Unfortunately, we don't live in a perfect world, and chances are there will be times when things you spend money on move you to make a complaint.
And more people are doing just that. Last year, the Better Business Bureau processed more than 1.2 million complaints spanning 3,900 business categories — up from about 800,000 in 2004.
Consumer complaints about the airlines more than doubled in July to a five-year high.
Lots of complaints are lodged against cell phone companies — 30,000 complaints last year alone.
Just do a Web search ... type in “consumer complaints” and you'll find millions of videos, blog entries and Web postings from angry consumers. If you check your local Better Business Bureau, it will likely have plenty of complaints about businesses near you.

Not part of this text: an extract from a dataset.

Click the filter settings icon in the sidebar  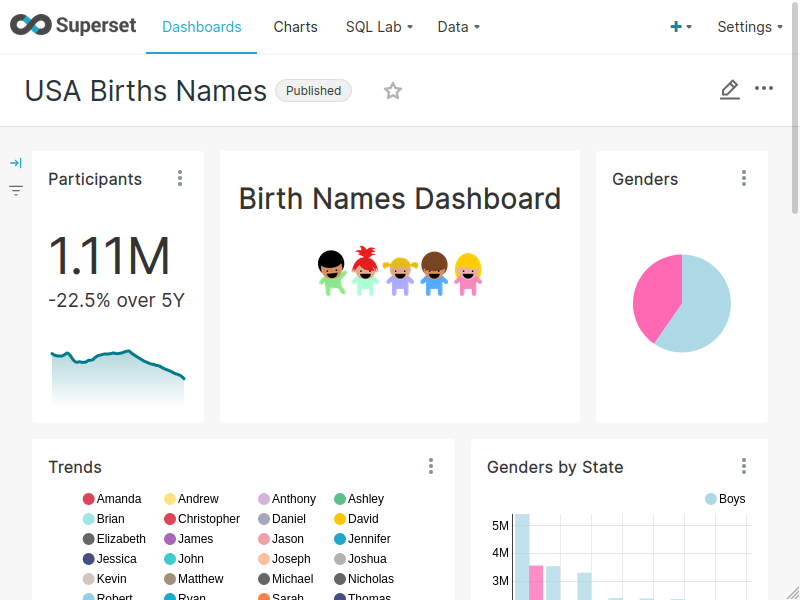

What are we complaining about? Ironically, customer service a big one — rude reps, incompetent reps, calls being bounced to India, endless hold times. Outsourcing has caused some real issues. There are complaints about product quality, or company return policies. Companies have been cracking down on stricter return policies — 15 days instead of 30 days to make a return, and you must have the receipt. There are complaints about car dealers, cable companies and the airlines.

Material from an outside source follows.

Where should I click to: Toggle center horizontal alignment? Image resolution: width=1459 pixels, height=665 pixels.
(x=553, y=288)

But if you find yourself in a situation where you are unsatisfied with the product or service you received, you need to know how to act before you even consider a complaint.
How to complain effectively:
Stay calm. No matter how upset you are, remain calm (but firm). Getting angry and shouting will likely make resolving your problem more difficult. Even if it is difficult, remain polite. Being rude is not going to win you points and will make it more difficult to resolve the issue.

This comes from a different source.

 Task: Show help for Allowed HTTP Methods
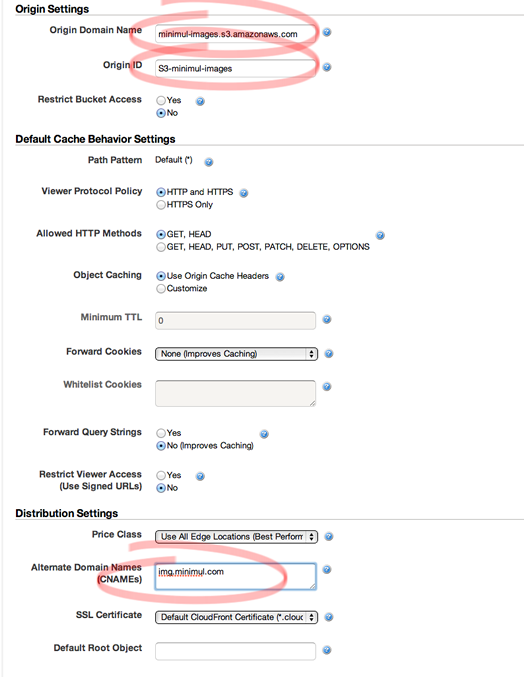(380, 235)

Act quickly. Act as as soon as you see the problem. If the problem happens in the store, make the complaint then and there. If it happens at another point, don't wait a week before doing anything. The sooner, the better. If you can't solve the issue immediately on the premises, contact the company's consumer affairs department by e-mail, or phone as soon as possible. Look up contact information for big companies on their Web sites or on Yahoo! Finance.
Ask for a manager. Don't waste time telling your problem to someone who isn't in a position to help. If you aren't getting anywhere with your complaint, ask to speak with a manager. Generally, the higher the position, the more authority they will have in solving the issue. Keep a written log of who you spoke to, names, dates, nature of conversation, what was promised, etc.
Be concise. Keep your story simple and concise: Boil it down to the essential elements ... a maximum of one written page. List the product or service you had trouble with, along with the make, model, name, dates. Stick to the facts.
Know what you want. Let the company know exactly what you want to resolve the issue. Then they don't have to guess. Specify a reasonable time limit, like two weeks. Say “My flight was delayed, it was the airline's fault, not the weather, and I missed an important meeting” rather than saying “What can you do for me?” Be specific: “Ten thousand frequent flier miles would go a long way toward making me feel better.” The company is going to work hard to keep you happy, particularly if you're a valuable customer who spends a lot of money with them. It's cheaper for a company to keep an existing customer than to attract a brand-new one. Use that to your advantage.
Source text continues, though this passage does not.